Sunday, November 04, 2007

Dealing with Down

I’ve come to realise that what people need when they are in a bad way is not intellectual arguments, but emotional support. We might think that we are logical, but in reality we are far more instinctually and emotionally driven than we realise. We post rationalise a great deal more logic into a situation than was actually there.

When people are down, they aren’t being logical. Being down is a state of mind, not an argument of the mind. The depressed just aren’t interested in logical arguments. You need to give them arguments relevant to their state of mind.

That doesn’t mean you have to be nice to them. People that are down are often not helped by you being nice to them. Often they have to be shocked out of their behaviour. Frequently, people use their downward mood swings to get attention. Many people crave sympathy and pity, often enjoying the very act of self pity in a masochistic kind of way. The thing is that any intense emotion – be it love, hate, desire or self-pity – can be addictive.

Don’t get me wrong, for many people are helped by the moral support that a good friend can offer. They will use that person to help themselves get back up again, as a sort of crutch. The problem is that sometimes they then become dependent on that crutch or come to enjoy the act of being helped so much that they can’t help but fall back down again to provoke a similar reaction.

Exercise data:

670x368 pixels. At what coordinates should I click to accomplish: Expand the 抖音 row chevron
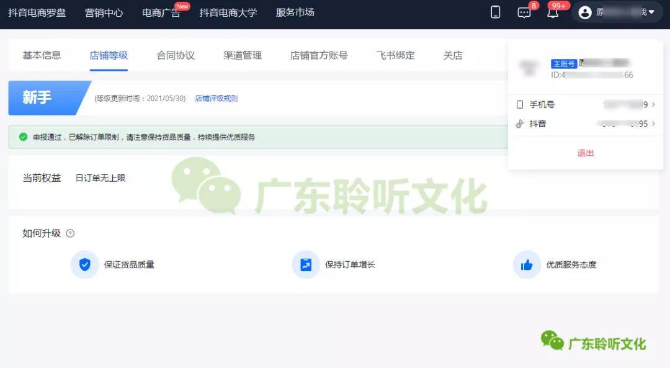(653, 123)
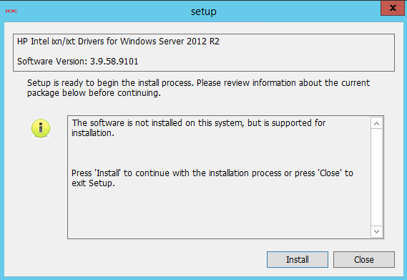Click empty area of message box below text
Viewport: 407px width, 280px height.
219,213
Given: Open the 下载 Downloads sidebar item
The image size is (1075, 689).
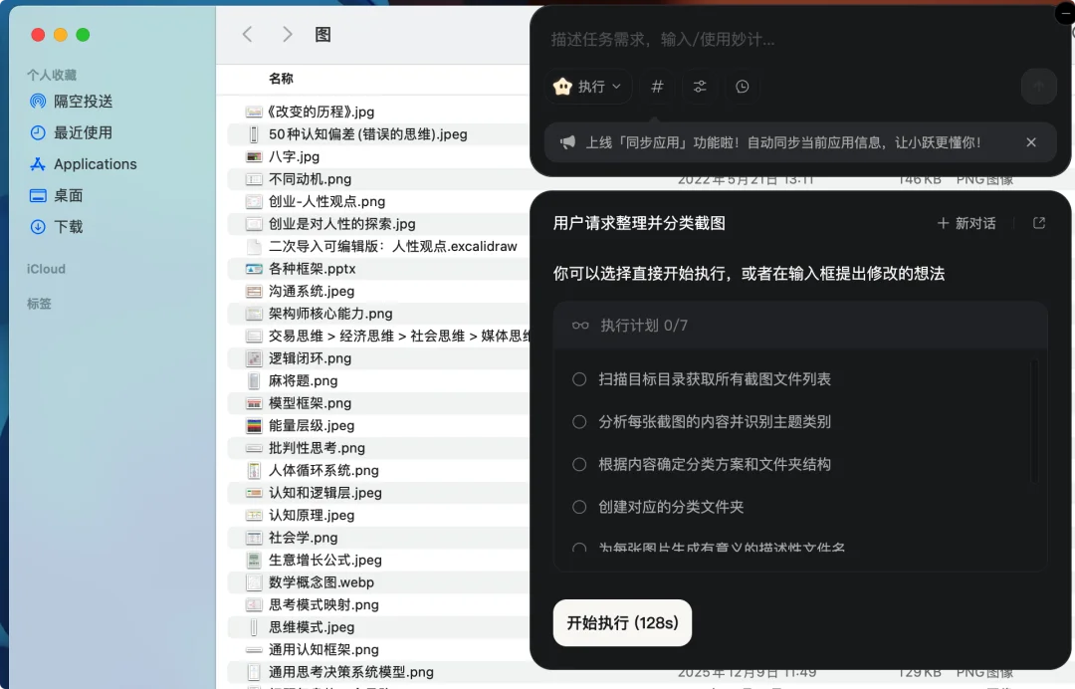Looking at the screenshot, I should click(x=37, y=227).
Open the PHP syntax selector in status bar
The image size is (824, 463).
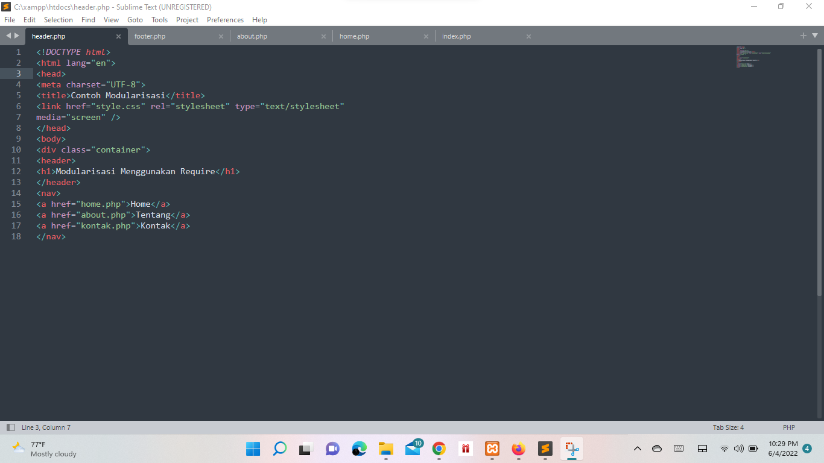tap(788, 427)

Exercise requirements:
(a) List the intense emotions that the post "Dealing with Down" names as examples of what can be addictive.
(b) Carry on writing the post "Dealing with Down" from the end of its last paragraph.
The items have no role in the tasks.

Results by task:
(a) love, hate, desire, self-pity

(b)
A tactic I’ve started to use with some success recently is to not allow them fall into self pity. It is a matter of imposing your own frame on their world and not giving them the chance to let the world slide into their frame, in which case their problems again become important. By pulling these people into your own frame and showing them it is possible to live without their problems for a while you give them an alternative. Hopefully they will then pick up a new mindset and learn to let go of their problems.

Once they do this they can actually start to solve their own problems, or come to realise that they aren’t actually as big as they’ve made them out to be. Self-pity is self defeating in that it pushes those who can help you solve your problems away from you. Often many of the problems in a depressed person’s life are actually created by their depression and can’t be dealt with until the depression is first cured. They do things the wrong way around by dealing with their problems (the symptoms) and not the depression (the root cause).

Help these people let go of their depression and the rest of their lives will often get a great deal easier, with many things falling into line. The best way to make people let go is to show them an alternative setting without depression and show them how much better things are.